Your real and nominal curves are telling you what the market expects - inflation falls while the Fed doesn't cut too much which leaves reals elevated. Again it is prescribing little risk to another explosion in inflation like in 2021. That view is probably fair but underprices the tail event of another demand-side crunch occurring.

The ultimate lesson here is that the bond market is really bad at pricing inflation tail events!

Luca Rotter's avatar

Sure, thanks for your reply and agree with all that. The problem we are left with, as I see it, is that the forward real yields implied by the current unusually steep real yield curve(s) are just not realistic. A 10Y-into-20Y real yield of ~3.00%, for example, which is what the US TIPS curve is pricing in, would blow up any future debt sustainability analysis, if realised.
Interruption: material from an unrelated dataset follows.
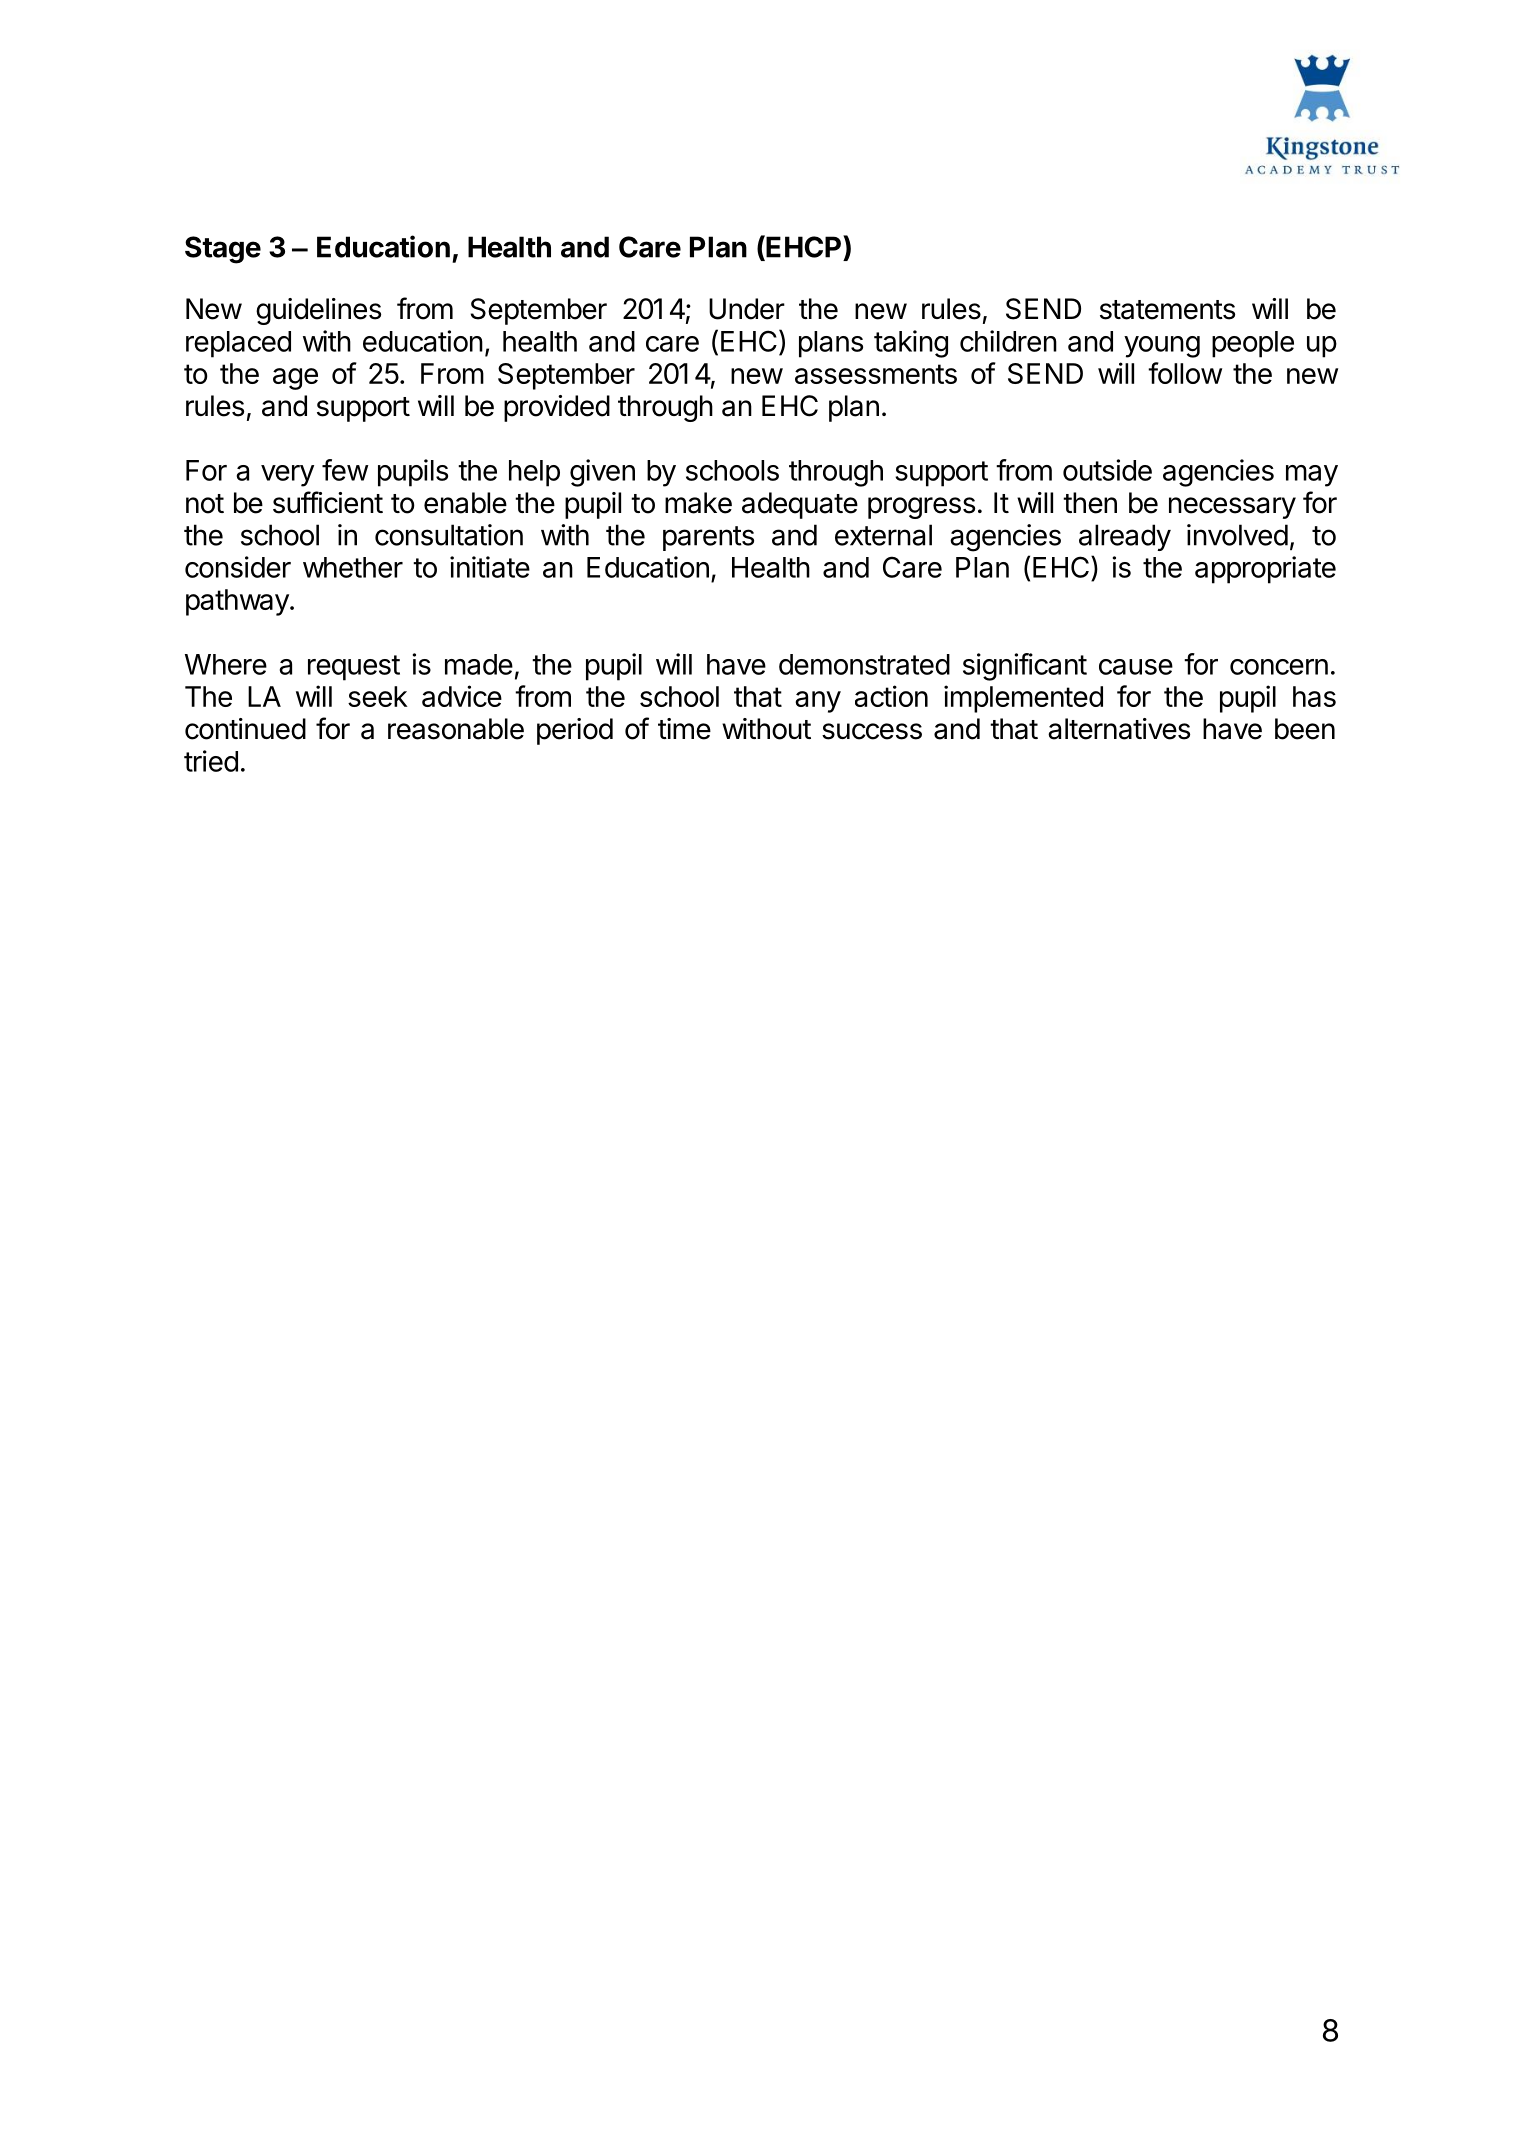 This screenshot has height=2150, width=1520. I want to click on follow, so click(1185, 373).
Would you agree?

Peter Farac's avatar

In this case I would say the upward sloping real yield curve is the driver of declining forward breakevens, rather than the other way around. I.e. the predominate view is that forward inflation is declining, therefore reals must be increasing.

Also remember GDP is turning over at a 3.5%+ so it isn't totally out of whack to see high real yields

Egor Bezel's avatar

Great article!

I just say that ultimate top prize in competitive defaulting proudly belongs to Russia, which managed to default AND devalue at the same time in 98

Luca Rotter's avatar

Sure, but the real GDP run rate is the result of a large primary deficit (inflationary and Debt/GDP accretive); what would real GDP growth be if primary balances were run? My contention is that the nominal yield curve and the BEI curve are pricing in scenarios that are possible but mutually exclusive. Something will eventually have to give, and in my opinion that can only be lower real yields, whichever the main driver is.

Peter Farac's avatar

What you have said is fair, and chances are it is in the breakeven curve which is wrong.

I did describe how this pricing came about in the article however - the strong belief that imported deflation will be stronger than service inflation effects. This in itself is also a situation in which something "eventually has to give" as the Chinese enable this deflation through debt accretion of their own!

Luca Rotter's avatar

That’s a very interesting point, which I hadn’t fully appreciated reading your post. So, the market (momentarily) believes that global deflationary forces will prevail, and yet demands significant term premium from the nominal yield curve. For fiscal irresponsibility alone, basically, hence the steep real yield curve and inverted BEI. I do agree that the BEI curve is most likely where the mispricing is (i.e. it will have to reprice significantly higher), but receiving the long-end real yield remains imho the best way to play that view, especially in non-USD currencies such as AUD and NZD, at their current levels of ~3.00% and above.

Lucas Vaneskeheian's avatar

Reading this from Argentina so very much agree with the dynamics of a soft default (not even mentioning hard ones!). In a closed economy with capital restrictions, winners have long been local industrialists whose prices have always outpaced inflation and benefitted from little to no competition from intl' markets.

I think the US might have a tougher time making investors forget about their latest soft default. As you rightly mention Peter, it took a multi-decade rally to gain back their reputation, so I don't see a clear path given the political willingness to do anything about it.

Peter Farac's avatar

I agree...it just reduces the discretionary allocation towards bonds.

The thing is that the mandatory allocation is only growing bigger!

David R.'s avatar

You do address this, but one has to wonder how much runway there is for "China... to continue to deflate export prices."

A huge fraction of secondary sector output is plowed into capital formation, underwritten by the implicit central government guarantee of manufacturing enterprise debts and a bunch of transfers. How long can those debts and transfers continue to allow capital accumulation wildly in excess of what domestic workers/consumers need or could utilize?